Emmett Tyrrell

WASHINGTON -- The other day, I sat down to breakfast. It was a normal day. Five daily newspapers were laid out before me. As I went over the front pages, I downed orange juice and a bowl of oatmeal powdered with brown sugar and flaxseed. Then I went off to my library with the newspapers and a cup of coffee. By then, incidentally, I was revolted.

The New York Times carried on its front page a perfectly disgusting story. It was not a news story, for it broke no news. It was, rather, a feature story, meant to inform and, I presume, to move me to action. It was about the prevalence of suicide in Afghanistan by women who use cooking oil and matches to do themselves in, sometimes successfully, sometimes incompetently and all the more painfully. This was brought to my attention even before my matutinal coffee!
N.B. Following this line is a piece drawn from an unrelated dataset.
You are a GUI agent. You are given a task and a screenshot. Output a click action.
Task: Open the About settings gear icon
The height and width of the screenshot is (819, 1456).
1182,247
It is not the first time the Times -- or, for that matter, The Washington Post -- has put on its front page appalling stories that did not have to be there. Both newspapers run such feature stories on the front page rather regularly -- but not The Washington Times, not The Washington Examiner and certainly not The Wall Street Journal, my other three newspapers. They run repellent stories but usually inside. I think it tells you something about the biases of these newspapers.
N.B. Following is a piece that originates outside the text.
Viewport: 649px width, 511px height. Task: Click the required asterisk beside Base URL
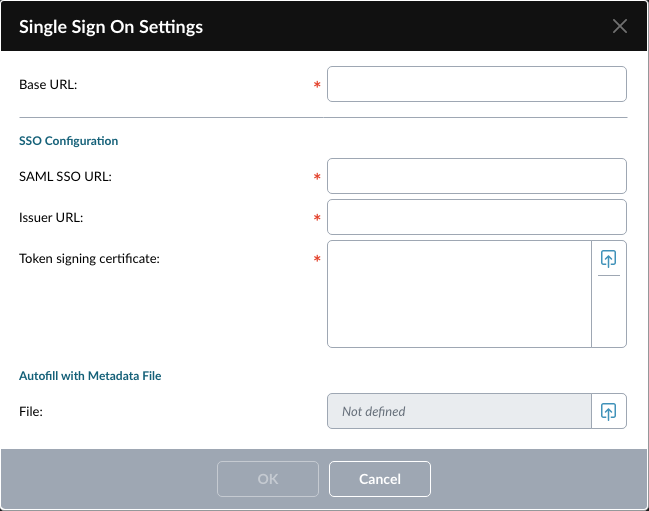pyautogui.click(x=317, y=85)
The New York Times and The Washington Post share a liberal bias, and their preoccupations are increasingly morbid. The Washington Times, The Examiner and The Wall Street Journal are biased toward the conservative position. They do not shy from reality but generally keep it inside the newspaper, at least when they can. Whether they have my oatmeal in mind, they, for a certitude, have the dignity of the individuals covered in the story in mind, I hope. If the story had been breaking news, I would have expected all five newspapers to put it on the front page, but even then I would expect the conservative newspapers to desist from running pictures of corpses and mangled bodies. Certainly, the corpses would not be front and center -- as they often are in the liberal newspapers -- and faces would be covered.


Emmett Tyrrell

R. Emmett Tyrrell Jr. is founder and editor in chief of The American Spectator and co-author of Madame Hillary: The Dark Road to the White House.